The Journal of Immunology, Vol 146, Issue 7 2102-2107, Copyright © 1991 by American Association of Immunologists

ARTICLES

An analysis of the role of guanine nucleotide binding proteins in antigen receptor/CD3 antigen coupling to phospholipase C

JD Graves and DA Cantrell
Lymphocyte Activation Laboratory, Imperial Cancer Research Fund, London, UK.

In permeabilized human T lymphocytes, phospholipase C (PLC)-mediated metabolism of polyphosphatidylinositols can be stimulated by triggering the T cell antigen receptor/CD3 antigen complex (Ti/CD3) with the CD3 antibody UCHT1 or by activation of G proteins with the non-hydrolyzable guanine nucleotide analogue, guanosine 5'-O-(3-thiotrisphosphate) (GTP[S]). Ti/CD3 induction of inositol phosphate production demonstrated no dependence on exogenous guanine nucleotides. Furthermore, Ti/CD3 stimulation did not influence the kinetics or dose- response of GTP[S]-induced inositol phosphate production, suggesting that the Ti/CD3 complex does not regulate guanine nucleotide exchange on the G protein pool stimulated by GTP[S]. These data indicate that the Ti/CD3 complex is not G protein-linked to PLC in a manner analogous to the G protein linkage of receptors to adenylate cyclase.

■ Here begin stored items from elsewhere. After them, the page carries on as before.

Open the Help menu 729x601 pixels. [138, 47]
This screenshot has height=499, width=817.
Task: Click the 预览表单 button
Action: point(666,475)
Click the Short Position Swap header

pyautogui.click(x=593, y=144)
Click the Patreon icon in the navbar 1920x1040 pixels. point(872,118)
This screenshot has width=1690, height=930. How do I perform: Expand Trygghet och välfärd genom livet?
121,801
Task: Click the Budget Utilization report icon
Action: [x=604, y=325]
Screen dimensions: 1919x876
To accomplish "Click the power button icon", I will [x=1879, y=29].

However, the inhibitory guanine nucleotide, GDP, antagonizes not only GTP[S]- induced polyphosphatidylinositol hydrolysis but also UCHT1-induced inositol phosphate production. These data infer that a G protein can modulate the coupling of the Ti/CD3 complex to PLC and that there may be some "cross-talk" between Ti/CD3 and G protein PLC coupling mechanisms.